Aquela medida foi imposta para forçar o Irão a negociar, um objetivo “atingido há muito tempo”, justificou o ministro dos Negócios Estrangeiros russo, Serguei Lavrov, ao declarar que a Rússia é “favorável a um levantamento do embargo logo que possível”.

“O Irão está envolvido na luta contra o (movimento radical) Estado Islâmico (…) e o levantamento do embargo às armas ajudá-lo-á a melhorar a sua capacidade de combater o terrorismo”, considerou Lavrov, durante uma conferência de imprensa à margem da cimeira dos BRICS (Brasil, Rússia, Índia, China e África do Sul) em Ufa, na Rússia.

Lavrov já tinha indicado esta semana que a questão do embargo à venda de armas ao Irão era um “problema significativo” nas discussões em Viena.

O Irão pediu na terça-feira em Viena o fim daquele embargo aprovado em 2010, apelando a uma “mudança de abordagem” por parte dos ocidentais para se chegar a um acordo sobre o nuclear.

Washington, no entanto, considerou que as restrições à venda de armas ao Irão poderão ser mantidas ainda que se consiga um acordo sobre o programa nuclear.

A resolução do Conselho de Segurança da ONU proíbe a venda ao Irão de tanques, sistemas de artilharia de grande calibre, aviões de combate, helicópteros de ataque, navios de guerra, mísseis e lançadores de mísseis.
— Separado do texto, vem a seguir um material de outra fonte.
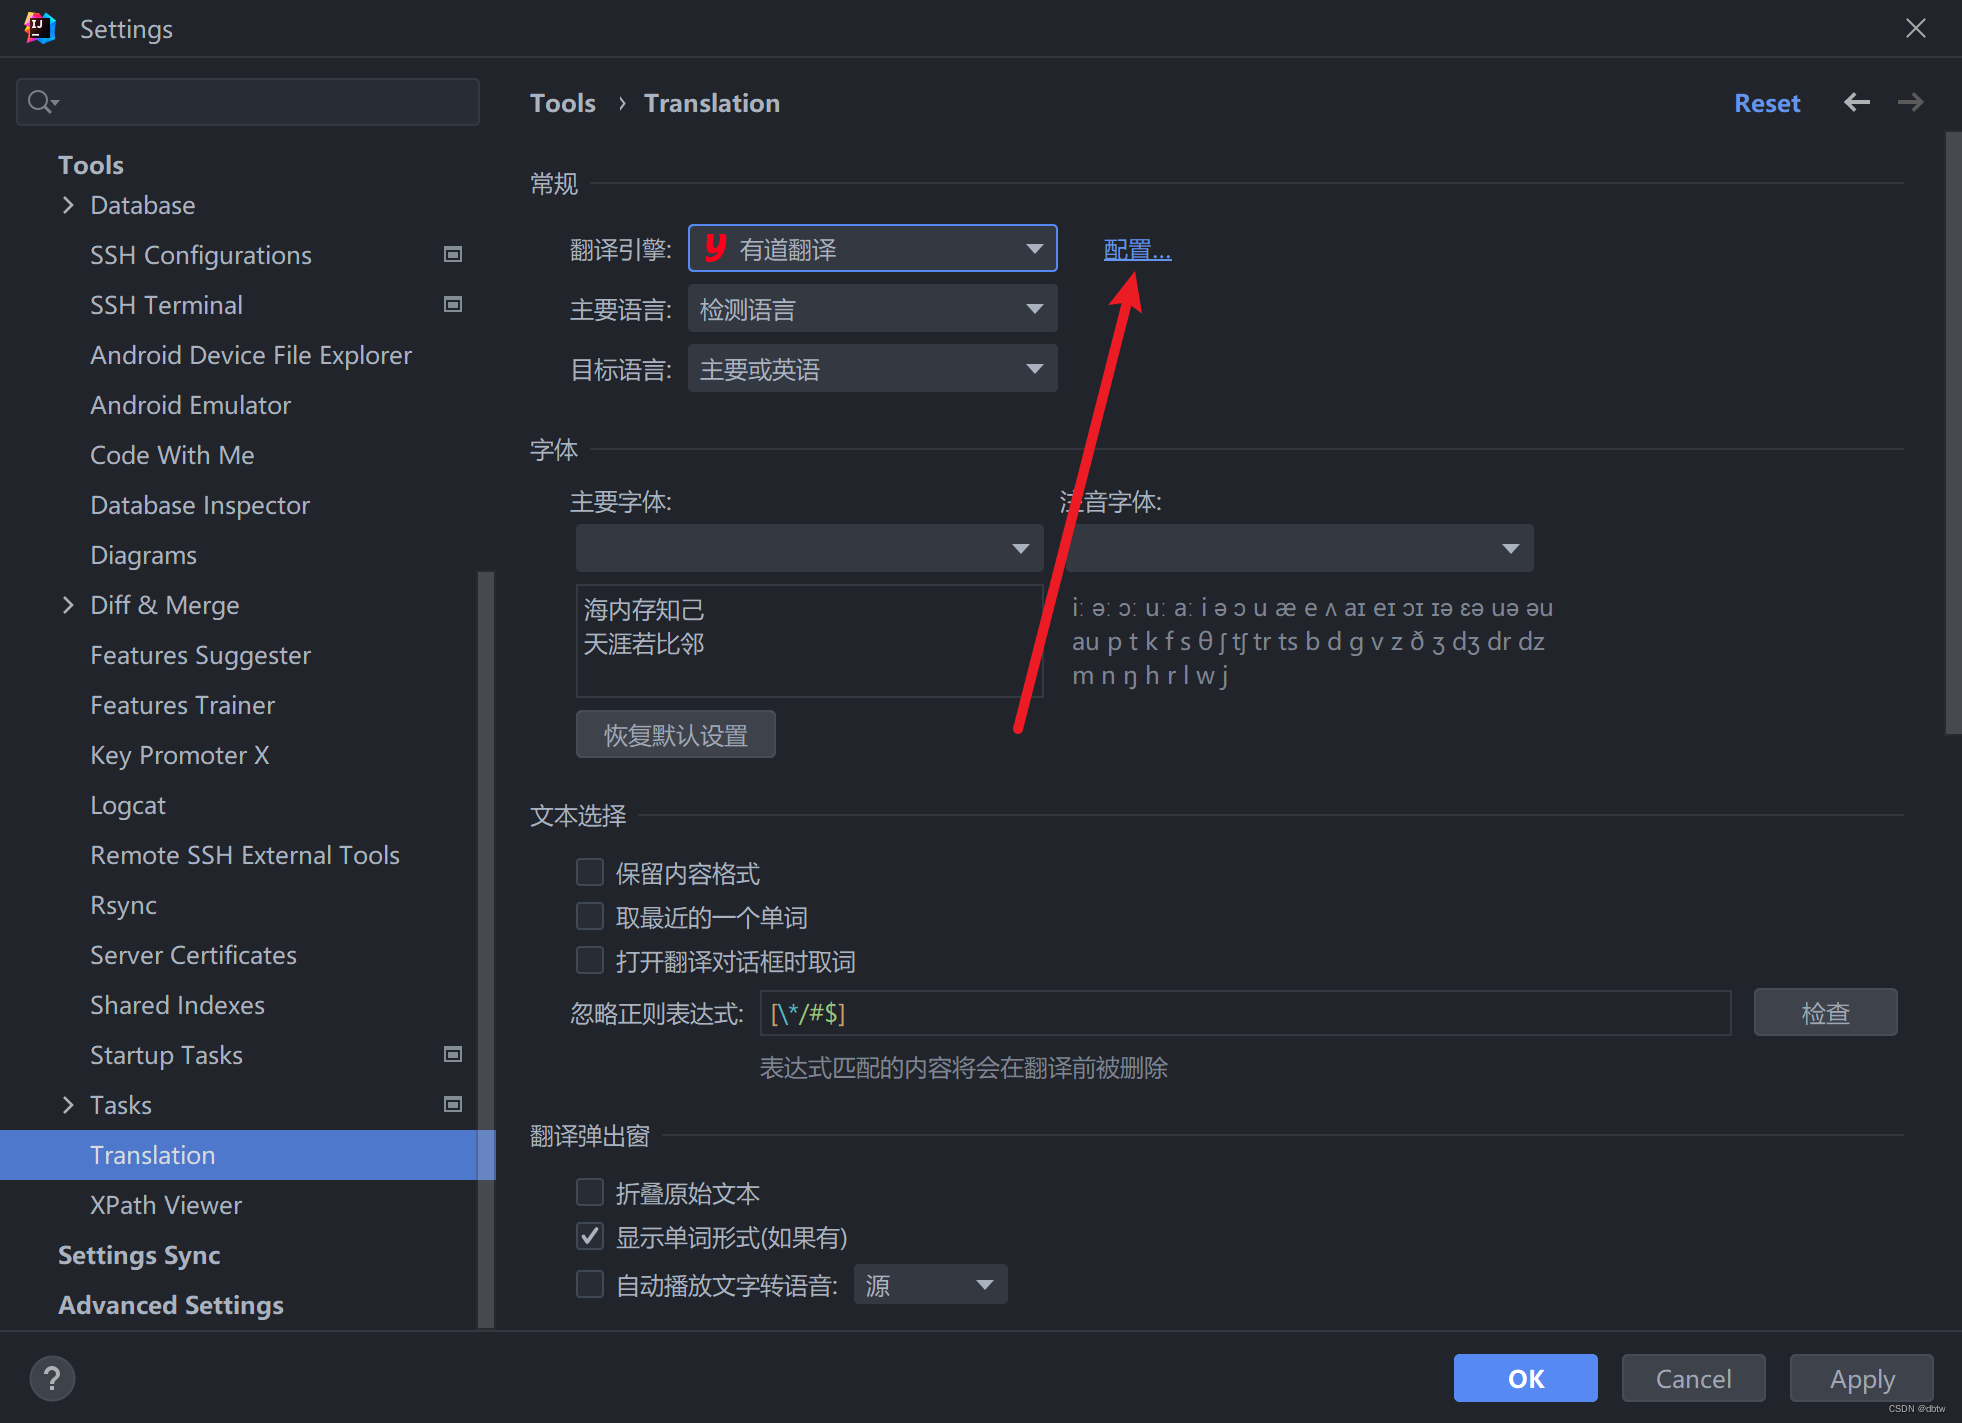Click the Tasks expander icon in sidebar
Screen dimensions: 1962x1423
pos(67,1105)
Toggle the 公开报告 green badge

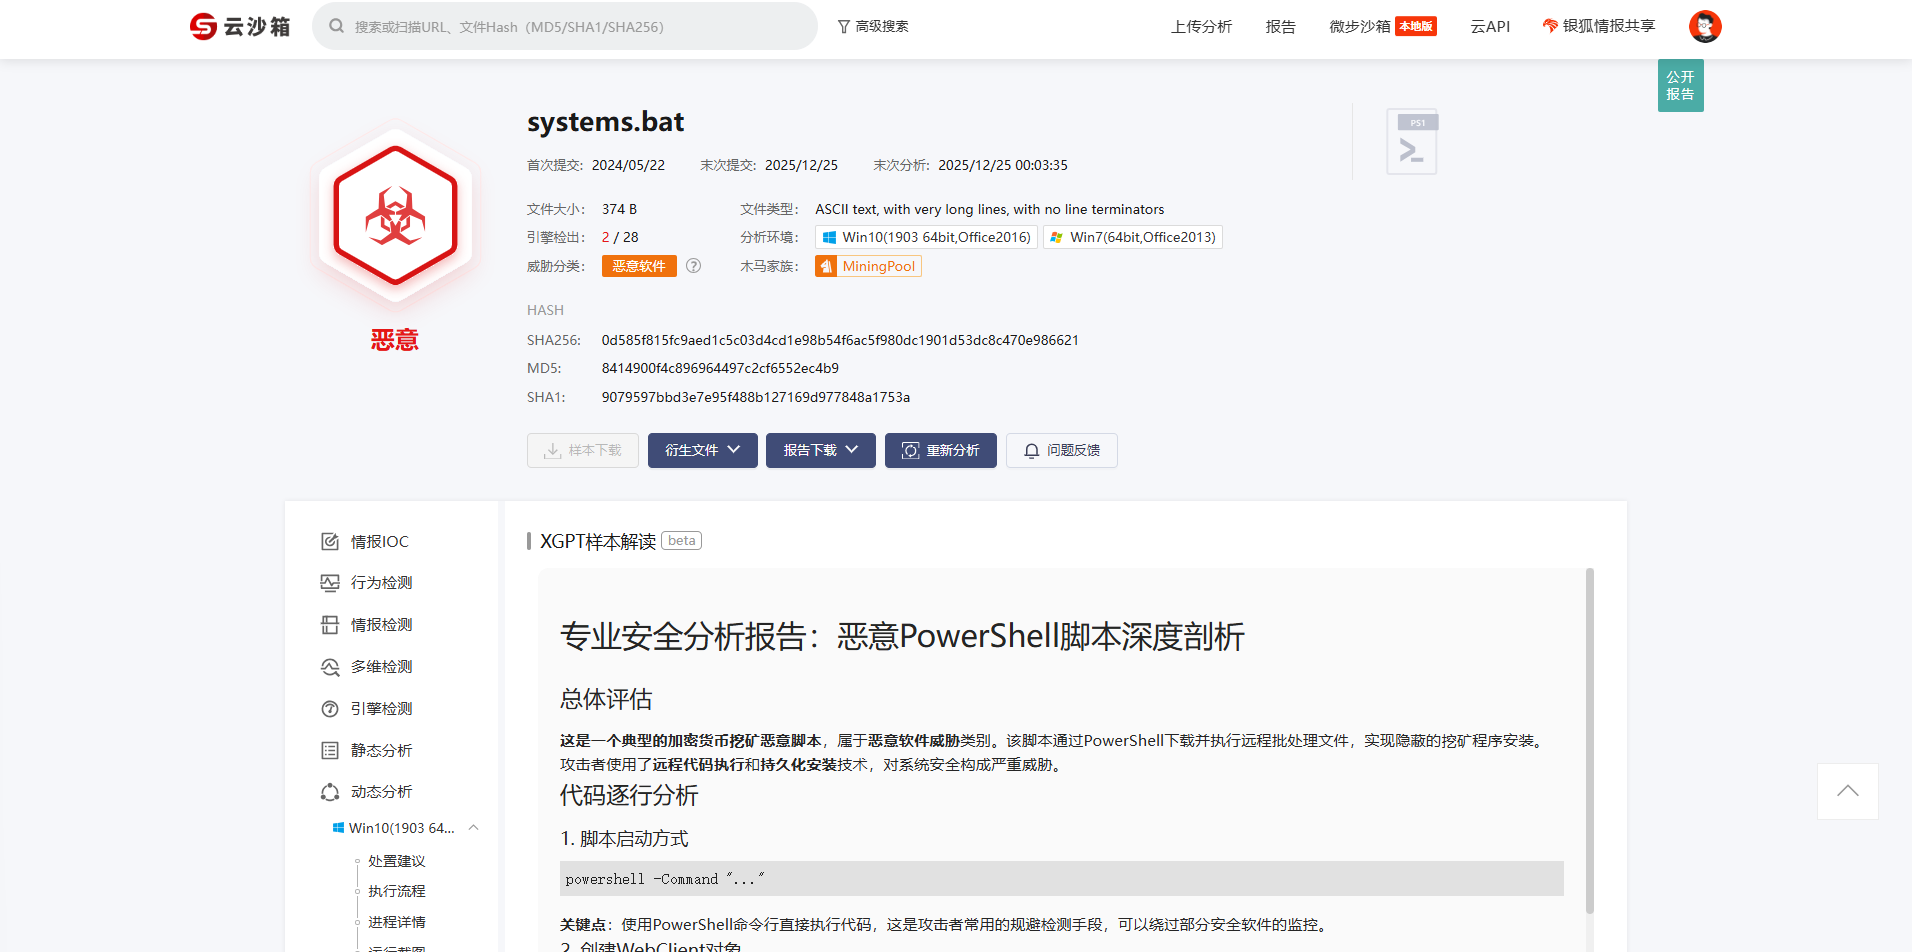(1680, 86)
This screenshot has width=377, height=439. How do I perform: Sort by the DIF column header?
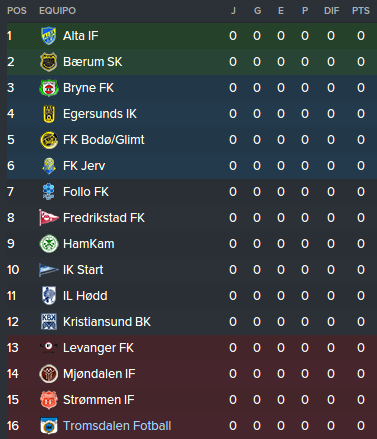(x=332, y=11)
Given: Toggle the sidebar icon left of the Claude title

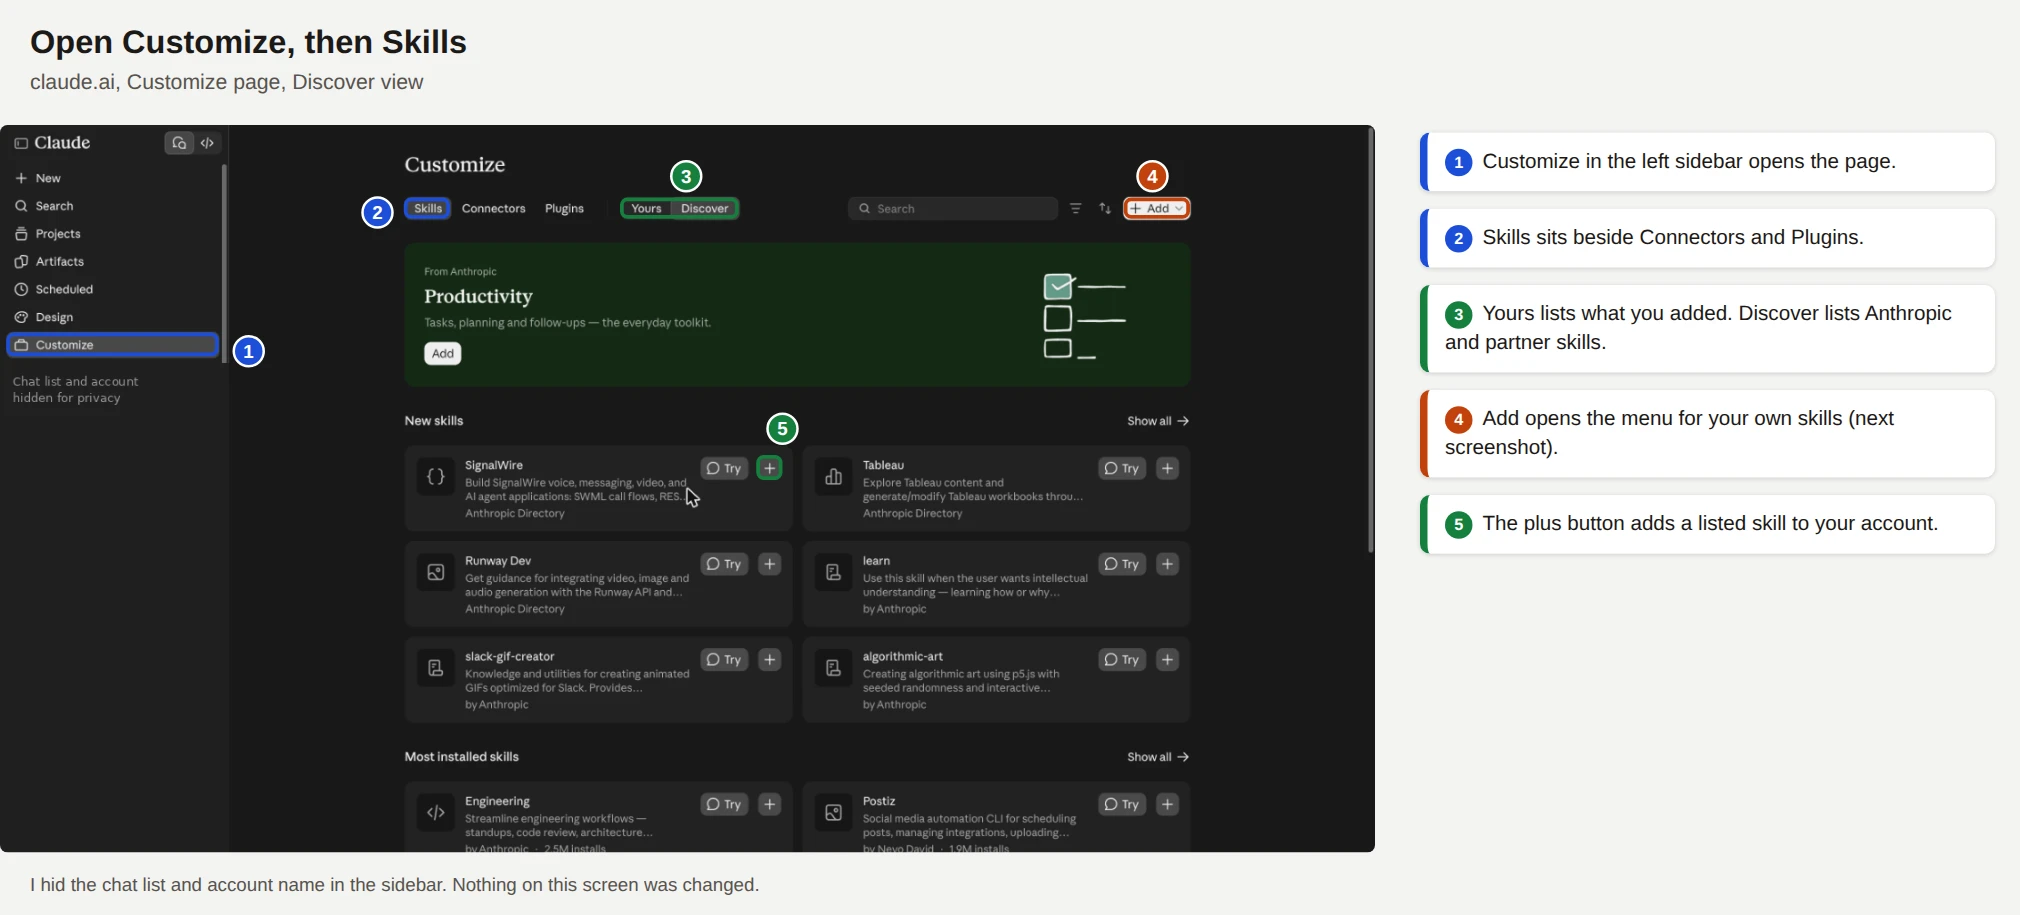Looking at the screenshot, I should [21, 143].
Estipula igualmente que o Irão “não deve realizar qualquer atividade ligada aos mísseis balísticos que possam transportar armas nucleares” e proíbe a transferência de tecnologia ou o fornecimento de ajuda técnica ao Irão neste setor.

O acordo em negociação em Viena entre o Irão e as grandes potências prevê o levantamento das sanções contra Teerão se este cumprir os compromissos em matéria de energia nuclear.